6. Common Mistakes & Tips

  1. Using window functions in WHERE or GROUP BY

    • Rule slide: “Window functions can only be used in SELECT or ORDER BY clauses.”
    • The script shows an invalid example: WHERE SUM(Sales) OVER (...) > 100. Instead, wrap the query and filter in an outer SELECT.
  2. Nesting window functions

    • Slides explicitly say: “Not allowed to nest window functions!” and show AVG( SUM(Sales) OVER() ) OVER(...) as invalid.
  3. Confusing COUNT(*) vs COUNT(col)

    • COUNT(*) / COUNT(1) counts rows including NULLs.
    • COUNT(col) ignores rows where col is NULL (example table with Gloves NULL only counted by COUNT(*) in the slides).
  4. Forgetting that AVG ignores NULLs

    • Slides and script show using COALESCE(Score,0) to include NULLs in average.
  5. Misunderstanding frames

    • Frame requires ORDER BY.
    • “Lower” boundary must not be after the “higher” boundary.
    • Default frame for ordered windows is effectively RANGE BETWEEN UNBOUNDED PRECEDING AND CURRENT ROW (running from start to current).
  6. Assuming all window functions allow frames

    • Slides show a matrix:

      • Aggregate and value functions: frame optional, and especially recommended for LAST_VALUE.
      • Ranking functions: frame not allowed; they always consider the entire partition.
  7. Expecting ROW_NUMBER to handle ties “nicely”

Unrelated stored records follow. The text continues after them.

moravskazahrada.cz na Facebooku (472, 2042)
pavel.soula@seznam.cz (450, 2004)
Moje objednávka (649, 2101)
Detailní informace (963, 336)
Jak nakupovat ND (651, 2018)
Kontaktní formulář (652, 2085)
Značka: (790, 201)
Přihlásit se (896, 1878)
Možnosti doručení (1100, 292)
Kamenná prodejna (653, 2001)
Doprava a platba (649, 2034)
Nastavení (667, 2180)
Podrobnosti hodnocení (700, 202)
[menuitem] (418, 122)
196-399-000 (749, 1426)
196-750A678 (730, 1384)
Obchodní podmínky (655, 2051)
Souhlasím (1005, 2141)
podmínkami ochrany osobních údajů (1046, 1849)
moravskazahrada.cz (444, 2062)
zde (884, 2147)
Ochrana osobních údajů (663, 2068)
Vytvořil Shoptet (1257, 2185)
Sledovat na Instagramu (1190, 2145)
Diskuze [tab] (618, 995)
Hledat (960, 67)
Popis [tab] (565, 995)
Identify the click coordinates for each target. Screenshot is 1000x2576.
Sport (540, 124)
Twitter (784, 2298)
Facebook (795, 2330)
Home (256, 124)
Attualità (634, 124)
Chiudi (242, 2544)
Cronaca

    • ROW_NUMBER always gives unique numbers → ties are broken arbitrarily by the ORDER BY.
    • Use RANK (with gaps) or DENSE_RANK (no gaps) when ties should share the same rank, as highlighted in the ranking diagrams.
  8. Forgetting default offset / default value in LEAD/LAG

    • Offset default is 1.
    • Default value is NULL, but you can override it (slides show LEAD(Sales, 2, 10)).

7. Memory Boosters (Mnemonics & Hooks)

  1. “C-S-A-M-M” for aggregates

    • Count, Sum, Average, Min, Max.
    • Imagine squeezing an orange: you Count oranges, Sum the juice, find Average juice per orange, Min/Max juiciest and driest.
  2. “P-O-F inside OVER” – Window clause order

    • PARTITION BY → groups.
    • ORDER BY → sequence.
    • FRAME → slice of that sequence.
  3. “RowNumber, Rank, DenseRank – 1, gap, no-gap”

    • ROW_NUMBER1-2-3-4… always unique.
    • RANK1-2-2-4 (gap after tie).
    • DENSE_RANK1-2-2-3 (no gap).
  4. Running vs Rolling totals: “Snowball vs Window”

    • Running total = snowball rolling downhill, keeps growing (from first row to current).
    • Rolling total = fixed window sliding along (e.g., last 3 months).
  5. Value functions = “Time machine”

    • LAG = travel to previous row.
    • LEAD = jump to future row.
    • FIRST_VALUE = go to the start; LAST_VALUE = go to the end of the partition.

8. Active-Recall Questions & Mini-Exercises

Use these as flashcards. Try to answer without looking back.

8.1 Aggregates & GROUP BY

  1. What is the difference between COUNT(*) and COUNT(Sales) when some Sales values are NULL?
  2. Write a query to show total sales per customer using GROUP BY.
  3. Why does GROUP BY usually produce fewer rows than the original table?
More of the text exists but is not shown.